07/21/2006: Mafia Death Threat Against UN Police Boss in Kosovo Exposes Real Situation
(Balkanalysis.com Security and Intelligence Brief 7) The sensational news that UNMIK Police Commissioner Kai Vittrup has been receiving death threats from the Kosovo Albanian mafia should come as no surprise. The pressure ploy has been used in the past as a deterrent whenever Kosovo’s international minders have sought to crack down on organized crime and ethnically-motivated violence directed by the province’s real owners- the mafia bosses intimately connected with the dormant UCK paramilitary leadership.
Vittrup’s comments, made for Danish television and relayed in the Balkans by Serbia’s RTS and the Bulgarian Focus News Agency on 21 July, added that the threats had been made not only against him, but was “actually a threat to all UN officials in Kosovo.”
Identifying Kosovo’s as a mafia run according to the clan principle, Vittrup lamented that it is “a closed system that is hard to track down, but we are progressing”- a depressing statement considering that the UN has been administering the province for over 7 years now.
The past year in Kosovo has seen rising and increasingly violent challenges to the UN administration, culminating in demonstrations, vandalism, explosions, shootings and a spate of ethnic attacks against non-Albanians. In response, the UN administration has assumed a siege mentality, restricting patrols to areas deemed to be safe, failing to fall up on anti-terrorist operations, and incessantly placating the Albanian power brokers, Ramush Haradinaj and Agim Ceku.

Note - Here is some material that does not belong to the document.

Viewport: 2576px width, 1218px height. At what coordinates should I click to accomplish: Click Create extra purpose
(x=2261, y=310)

With Kosovo’s final independence now appearing within reach, the internationals are tasked with guaranteeing some sort of orderly progression of power- in many cases, putting them in direct opposition to the interests of the mafia which have been appeased for so long.

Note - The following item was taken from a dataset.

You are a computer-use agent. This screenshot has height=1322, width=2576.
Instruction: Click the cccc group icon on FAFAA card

The current endgame is, among other things, the result of a Western policy that sought to endlessly placate the militant interests by turning a blind eye to violence and crime, and to defer final status resolution for as long as possible. This policy failure managed to both give the mafia a sense of entitlement that is now, with the apparent crackdown, all the more easily turning to resentment.